Feelings, like meanings, usually come to us through our engagement with words, images, sounds, and hands-on experiences. A famous chemist once told me that I couldn’t understand chemistry just by manipulating equations; I had to “smell” it and see it in the laboratory. I needed, in other words, to get a feel for it. No less obviously, we have feelings about meanings (ideas, proposals, explanations). Maybe we ought to say that how we feel when we make sense of something is an inseparable part of the meaning we make, of the activity of making that meaning?

And so feeling is also fundamental to learning, to development, to education. And not just in science. Why do we so often try to pretend that it isn’t? Well, that’s another story.


Tuesday, July 6, 2010

Moral Struggles Matter -- to Learning!

Even in fiction and games, we care about what’s right and wrong.




I’ve been trying to work out a puzzle lately: why do our feelings matter to how we make sense of the world around us? The answer, I think, lies in the contribution of feelings to the process of making evaluations and judgments. Not just about what is good or bad, but about what’s important or trivial, what’s surprising or ordinary, what to take seriously or just as a joke.

Last week at the International Congress of the Learning Sciences, where I was talking about the role feelings play in how science represents the world [see my next blog entry], I attended a session on learning through computer games. There’s no doubt that games play on our emotions; that feelings matter to what we do next in the game. But what hit me in this session was how deeply engaged we get when there are moral issues at stake, when we’re trying to figure out what’s right and wrong, and having problems deciding what’s right.

Many theories of learning imagine that all learning is like problem-solving, but then they mistakenly assume that problem-solving is or should be purely logical and rational. It never is; it never can be. Solving a problem always requires us to make choices and decisions along the way, about what is relevant, important, likely to succeed, etc. Take away our feelings about what to do next and we can’t do much of anything (that can, unfortunately, happen; read Antonio Damasio).

Likewise, most problem-solving involves the use of tools, especially information tools like books, notes, computers, or just counting on your fingers. And we always have feelings about those, too (my topic at the conference). Computer games put us in imaginary worlds full of problems to be solved and tools to solve them; they offer us adventures that rev up our feelings. And it turns out that what can draw us in most deeply is not the shooting or thinking, but puzzling about what is right and wrong when our choices matter to ourselves and other people.

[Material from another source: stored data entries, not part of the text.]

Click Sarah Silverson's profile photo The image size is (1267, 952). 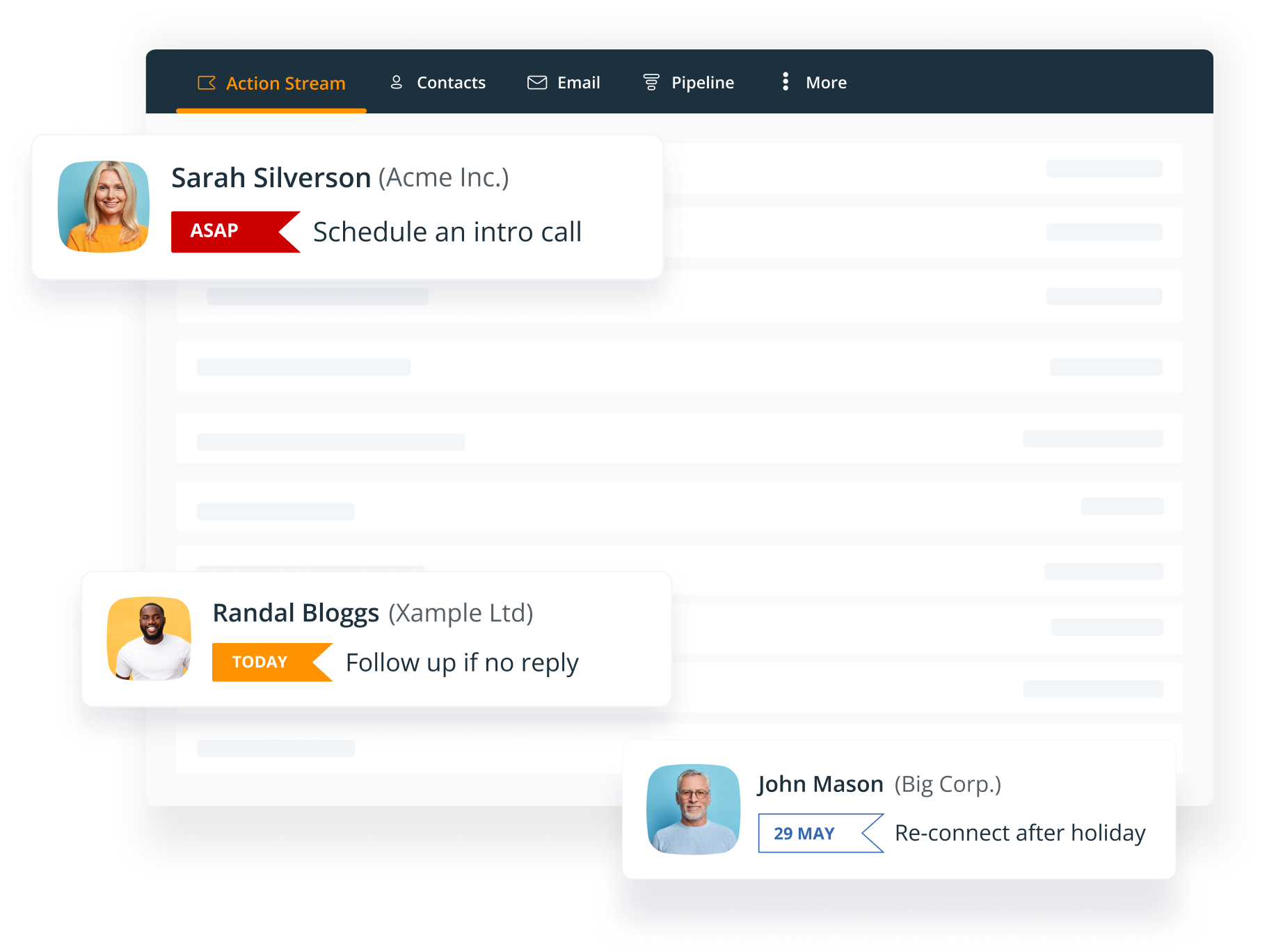point(104,207)
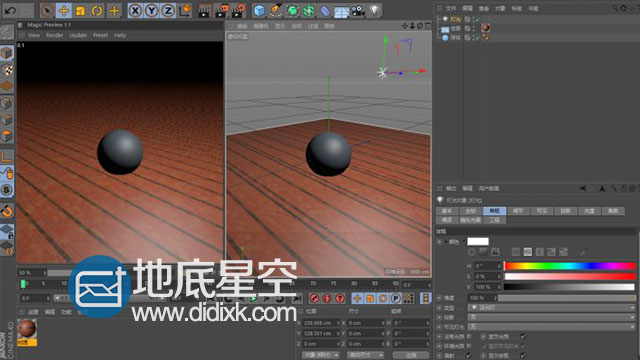Select the spline Pen tool icon

(276, 11)
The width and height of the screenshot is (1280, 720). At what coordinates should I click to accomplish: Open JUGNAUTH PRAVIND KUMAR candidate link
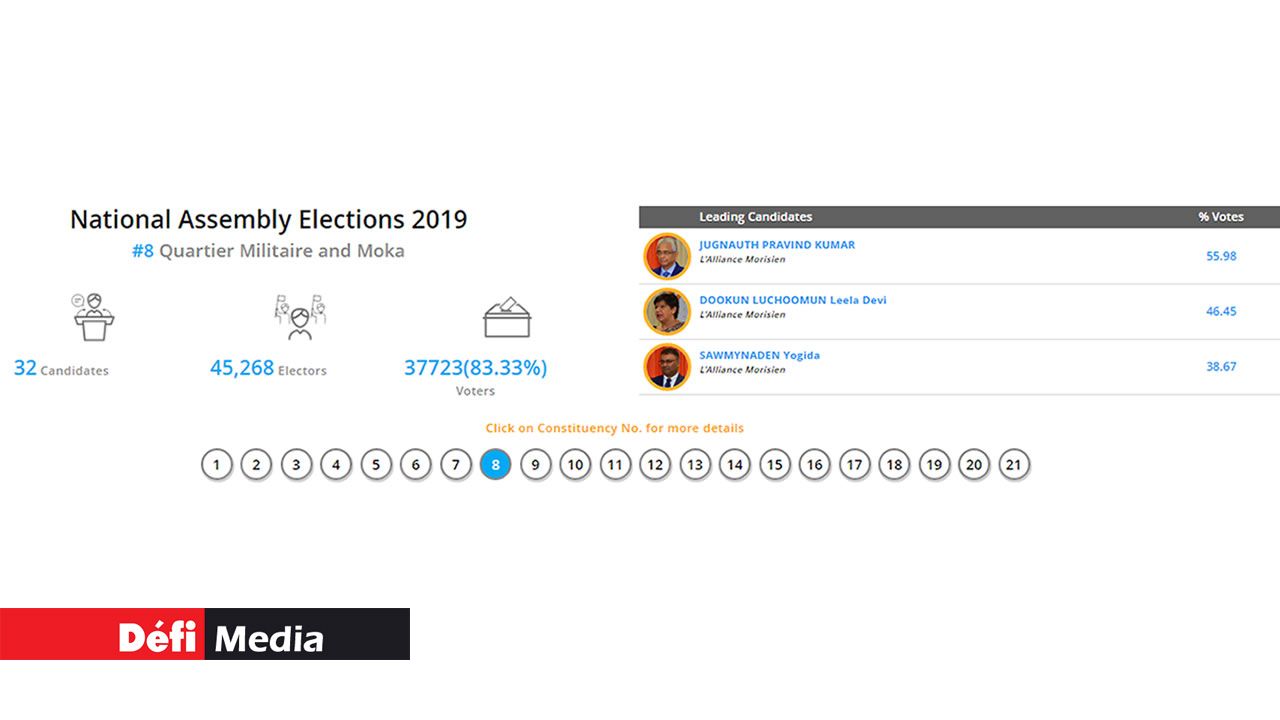[777, 245]
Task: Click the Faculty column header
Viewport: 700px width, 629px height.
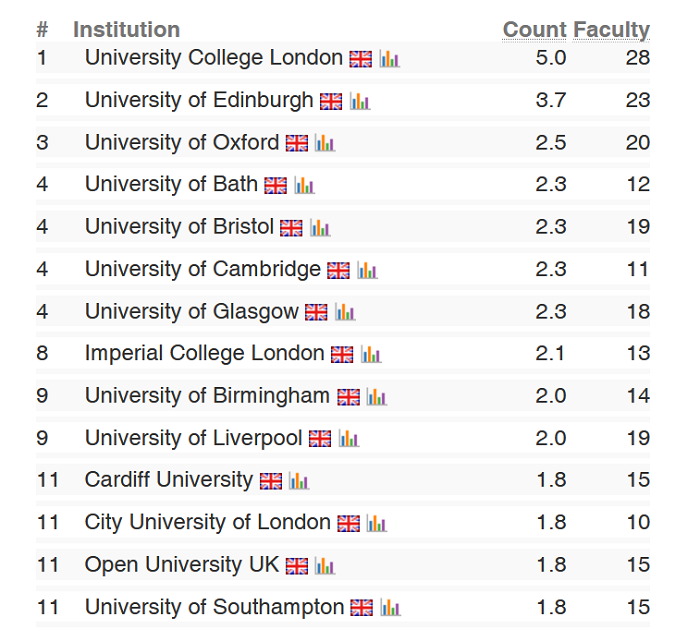Action: pos(612,30)
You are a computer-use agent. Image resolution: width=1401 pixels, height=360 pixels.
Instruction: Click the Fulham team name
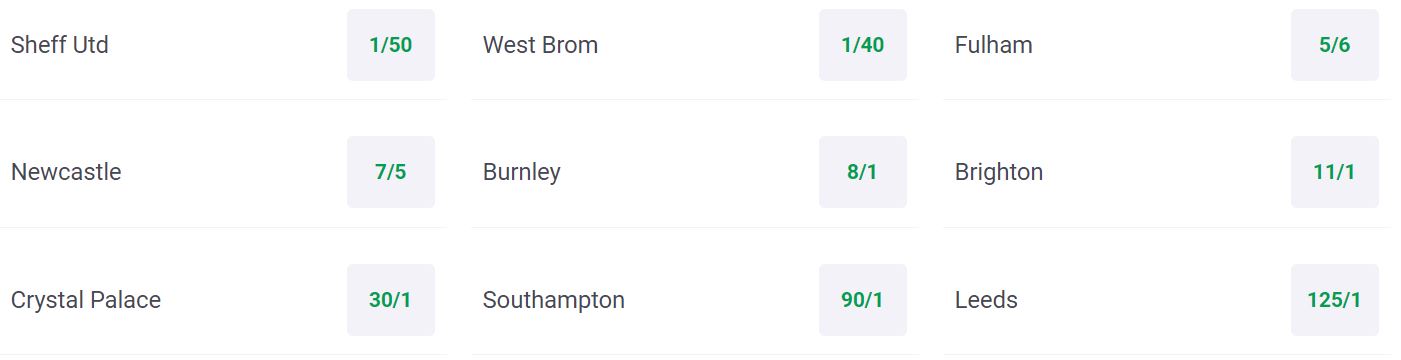coord(994,45)
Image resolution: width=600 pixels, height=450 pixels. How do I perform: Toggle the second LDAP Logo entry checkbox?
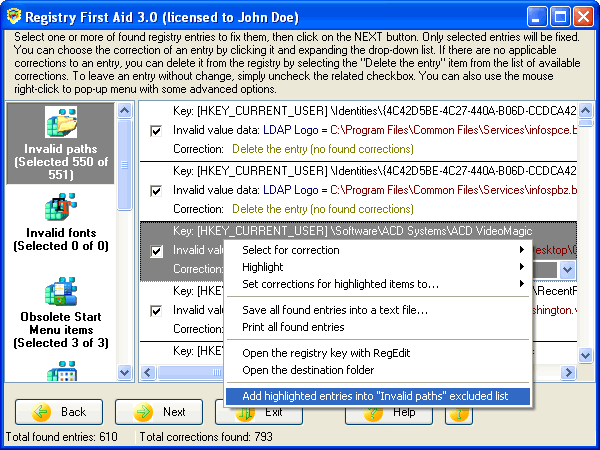155,190
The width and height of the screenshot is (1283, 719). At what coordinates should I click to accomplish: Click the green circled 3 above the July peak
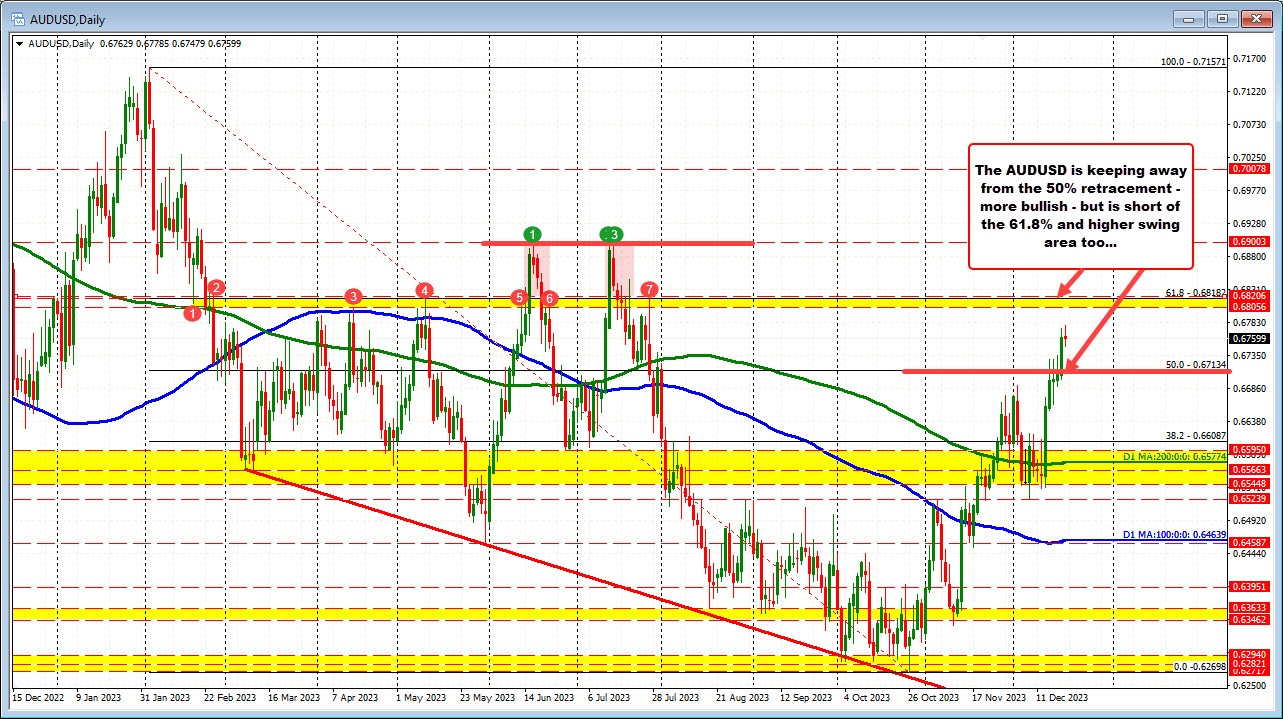click(x=610, y=236)
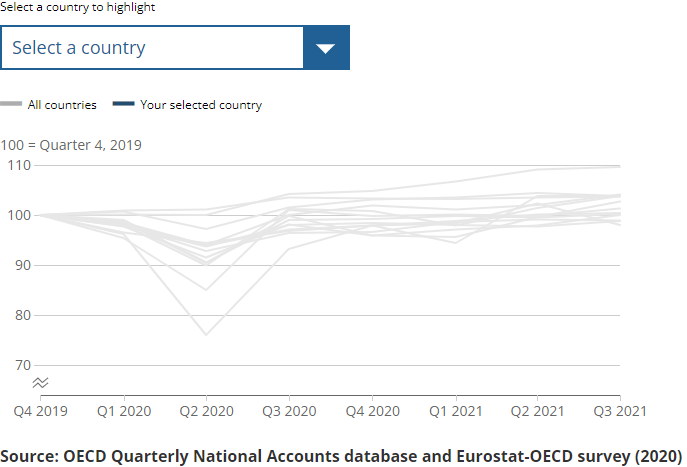Viewport: 687px width, 467px height.
Task: Select the Q1 2020 x-axis label
Action: click(123, 411)

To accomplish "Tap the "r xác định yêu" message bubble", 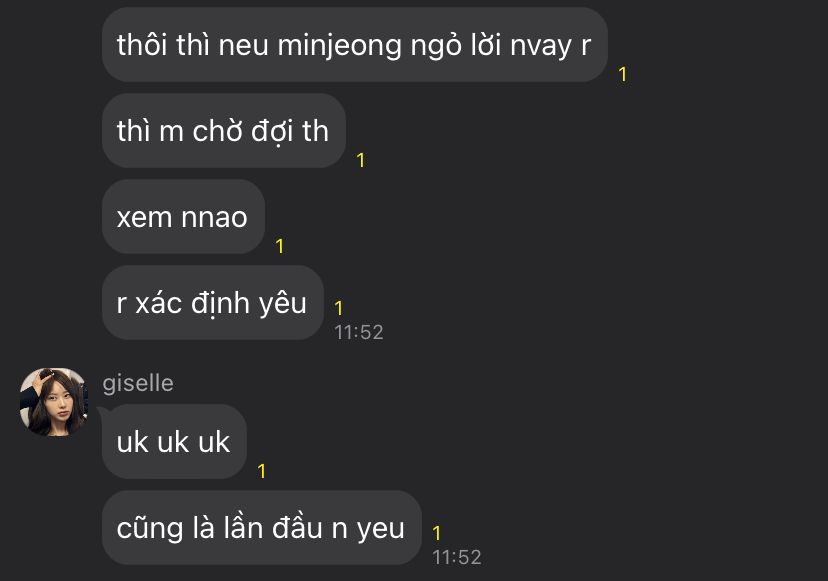I will click(212, 303).
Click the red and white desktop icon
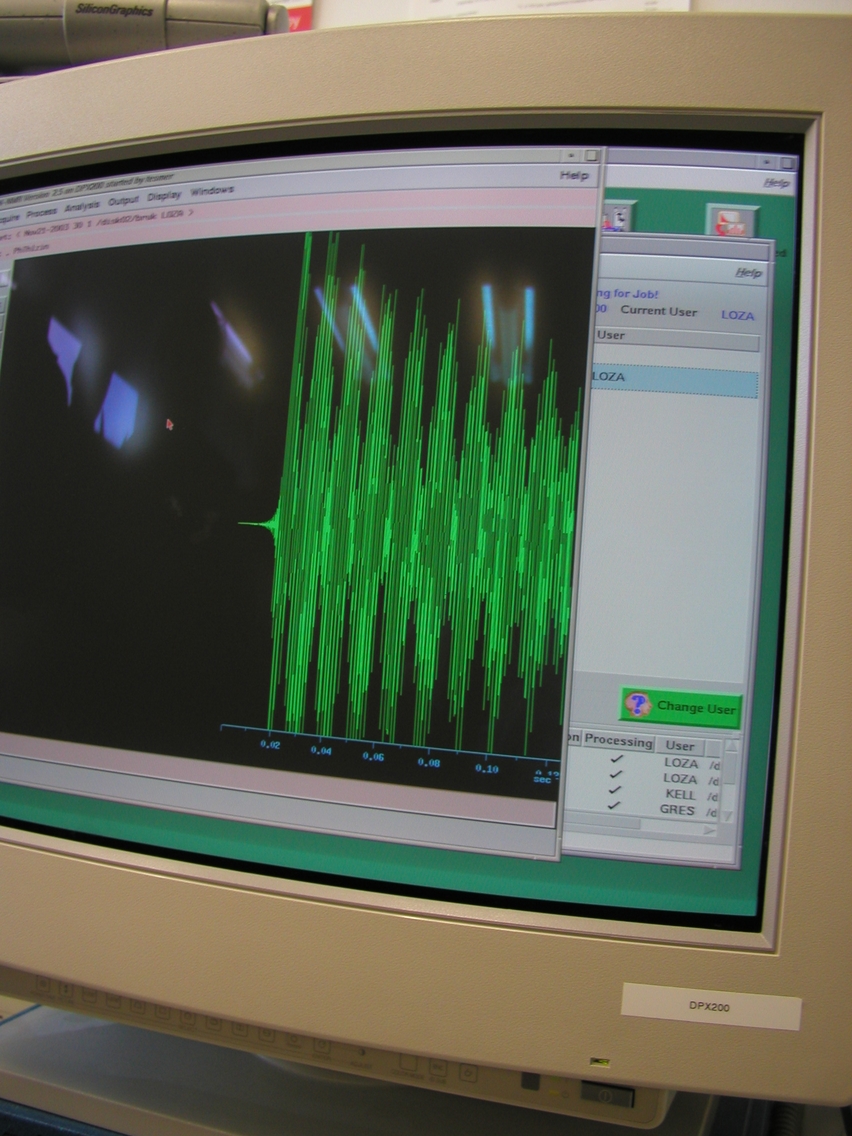This screenshot has height=1136, width=852. coord(732,221)
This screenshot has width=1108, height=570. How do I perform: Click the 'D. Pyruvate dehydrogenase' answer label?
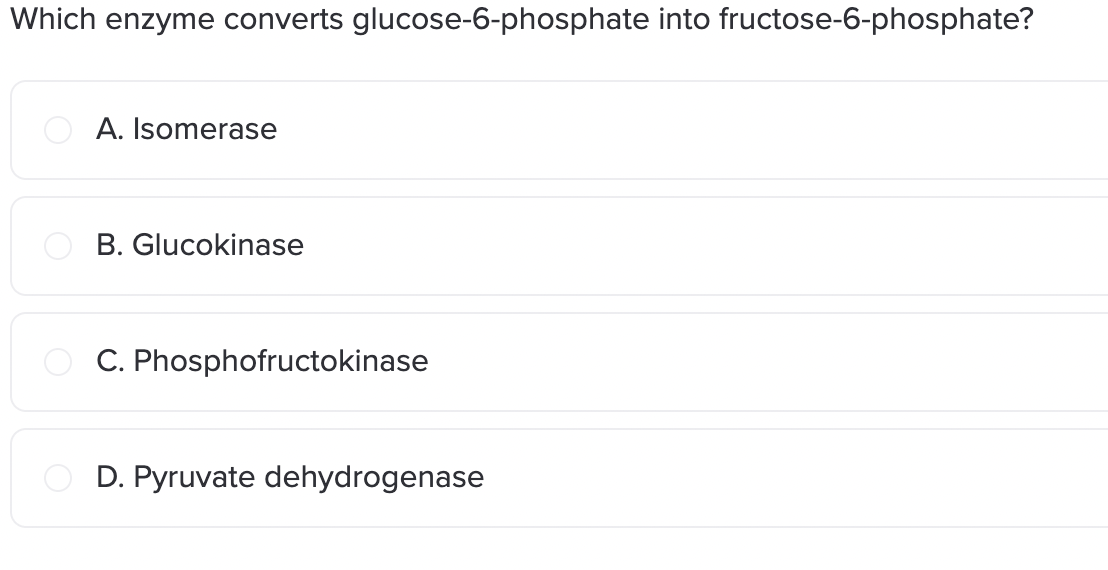[290, 477]
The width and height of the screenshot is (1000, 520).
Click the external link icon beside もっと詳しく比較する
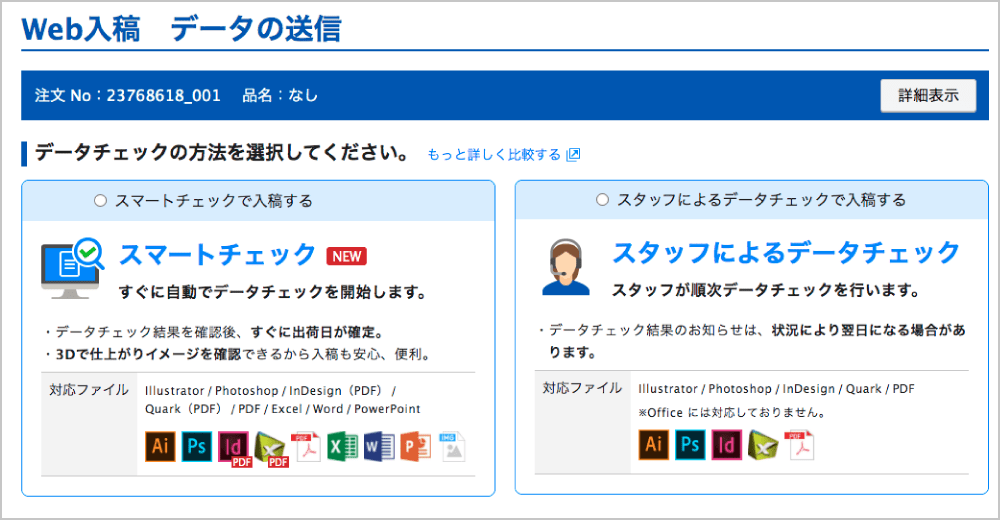(x=573, y=155)
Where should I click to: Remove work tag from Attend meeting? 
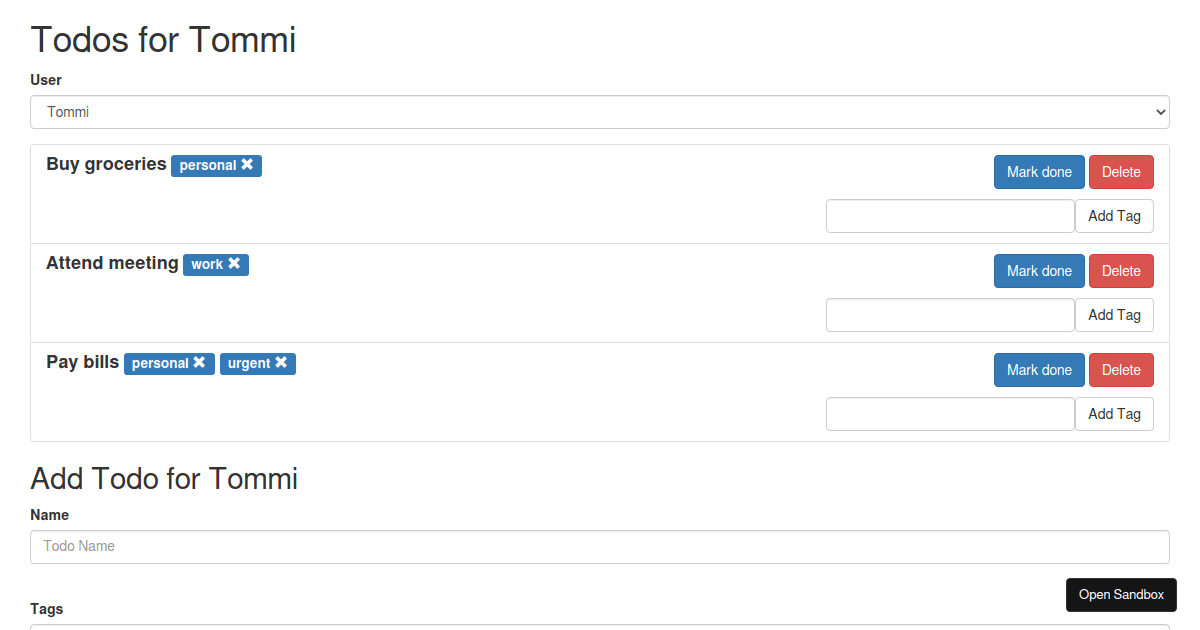pyautogui.click(x=234, y=264)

Schools, on the other hand, seem scared to death of both feelings and moral issues as essential elements in learning. The main feeling reported by most students about most of their time in school is: boredom. The last thing the curriculum wants students to engage with, it seems, is issues of right and wrong. It’s all about knowledge and not about life. So most students learn little, forget most of that, and basically just don’t care. They feel that everything that matters is missing, and I think they’re right.


We learn when we have a need to know, when something really matters to us. It can be imaginary, but it has to feel important. Like being fair, like choosing between justice and forgiveness, like making the right decision when the wrong one will harm innocent creatures. No one can learn how to always make good choices, but we do learn passionately when we believe learning something can help us make a better choice here and now.

A century ago, and for a long time before that, the purpose of education was to build good moral character. When our society lost its consensus about what was morally right, education lost a critical link between learning and life. And schools lost a key principle for engaging students emotionally with learning.

We can’t teach students right and wrong. But we can engage them in deeply felt and learning-rich projects of trying to figure it out for themselves.

If we have the courage to try.



Images: Meryl Streep in Sophie's Choice; Pilot of the Hiroshima bomber, years later; the Dalai Lama. People who faced and had to live with profound moral choices and their consequences, with no easy answers.